Les besoins en déplacement ont été identifiés en tenant compte du développement territorial planifié et d'objectifs de report modal ambitieux correspondant au Plan climat vaudois. L'étude préliminaire a mis en évidence que la colonne vertébrale que forme le M1 dans l'Ouest doit notamment être appuyée par un ou plusieurs axes forts de transports publics de moyenne capacité pour répondre aux ambitions de report modal planifié dans l'Ouest lausannois à l'horizon de pleine densification ainsi qu'un développement global du réseau de bus.
Sous l'impulsion des conclusions de l'étude exploratoire du M1, la Stratégie et développement de l’Ouest lausannois (SDOL), a pris le relai dans les études du réseau de transports publics urbains pour construire une image directrice du transport public 2028-2040, élaborée avec la participation active de huit communes de l'Ouest lausannois, du Canton de Vaud et des transports lausannois, et en coordination avec les MBC et le Schéma directeur de la région morgienne (SDRM).
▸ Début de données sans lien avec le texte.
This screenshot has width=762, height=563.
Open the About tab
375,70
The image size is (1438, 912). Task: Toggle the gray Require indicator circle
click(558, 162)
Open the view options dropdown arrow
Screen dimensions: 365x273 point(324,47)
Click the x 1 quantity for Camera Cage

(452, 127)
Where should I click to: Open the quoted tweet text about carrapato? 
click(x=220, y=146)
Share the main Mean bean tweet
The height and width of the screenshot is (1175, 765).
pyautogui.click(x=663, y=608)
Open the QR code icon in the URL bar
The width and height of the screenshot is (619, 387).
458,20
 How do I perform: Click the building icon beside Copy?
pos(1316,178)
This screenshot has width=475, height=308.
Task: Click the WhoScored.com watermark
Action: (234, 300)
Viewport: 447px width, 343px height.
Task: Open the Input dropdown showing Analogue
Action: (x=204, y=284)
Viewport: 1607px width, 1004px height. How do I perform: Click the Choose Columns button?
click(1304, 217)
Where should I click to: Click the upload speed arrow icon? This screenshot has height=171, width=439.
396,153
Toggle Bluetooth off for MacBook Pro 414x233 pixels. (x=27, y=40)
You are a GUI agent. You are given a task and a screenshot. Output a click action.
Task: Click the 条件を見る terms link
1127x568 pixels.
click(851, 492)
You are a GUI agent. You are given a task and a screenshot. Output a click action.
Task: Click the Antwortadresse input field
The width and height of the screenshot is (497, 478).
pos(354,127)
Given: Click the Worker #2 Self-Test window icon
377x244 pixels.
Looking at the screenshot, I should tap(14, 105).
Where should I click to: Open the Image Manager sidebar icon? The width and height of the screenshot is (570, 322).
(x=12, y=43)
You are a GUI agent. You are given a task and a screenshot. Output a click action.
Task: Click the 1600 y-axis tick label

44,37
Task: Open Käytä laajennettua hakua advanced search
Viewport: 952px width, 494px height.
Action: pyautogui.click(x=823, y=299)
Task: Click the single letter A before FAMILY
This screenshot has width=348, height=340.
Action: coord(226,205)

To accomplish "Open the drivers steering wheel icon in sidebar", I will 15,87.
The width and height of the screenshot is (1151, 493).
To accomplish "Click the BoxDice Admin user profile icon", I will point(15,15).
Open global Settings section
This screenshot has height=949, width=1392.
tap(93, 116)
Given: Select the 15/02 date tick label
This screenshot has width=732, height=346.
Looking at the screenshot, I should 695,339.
Cette image directrice constitue la référence principale pour l'identification des besoins en transports publics à l'horizon 2040. Elle propose une vision d'ensemble du réseau fondé sur une hiérarchisation claire des offres de transports publics et définit un cadre de priorisation et de phasage des développements en fonction de l'évolution démographique des développements urbains et de la mise en œuvre des projets d'infrastructure. Cette image comprend les intentions de développement en temps sous forme d'évolution de tracés de lignes, de nouvelles lignes et d'augmentation de cadence. Elle conclut que le développement futur des transports publics doit prioritairement s'appuyer sur une montée en puissance progressive et hiérarchisée du réseau de bus, structurée autour de pôles majeurs et d'axes forts avant toute décision sur des infrastructures lourdes. Elle met en évidence que les besoins de mobilité à l'horizon 2040 induits par la croissance démographique, le développement des pôles d'activité, les objectifs de report modal peuvent être couverts à moyen terme par un réseau de bus renforcés, plus lisibles, plus capacitaires et mieux priorisés dans l'espace public.
Pour terminer, les communes desservies par le réseau urbain du transport public morgien, en collaboration avec cette entreprise sous l'égide du schéma directeur de région Morges se sont également dotées d'une image directrice pour l'évolution du réseau à l'horizon 2030-2040. Cette vision traite notamment des besoins d'accroche entre la région morgienne de l'Ouest lausannois et identifie l'intérêt de développer certaines lignes de bus. Sur cette base, si la question d'une évolution et requalification de la portion d'autoroute peut bien évidemment être posée, le fait de la transformer tout ou partie en un axe de transports publics forts, que ce soit un tram ou autre, n'apparaît pour l'heure pas opportun.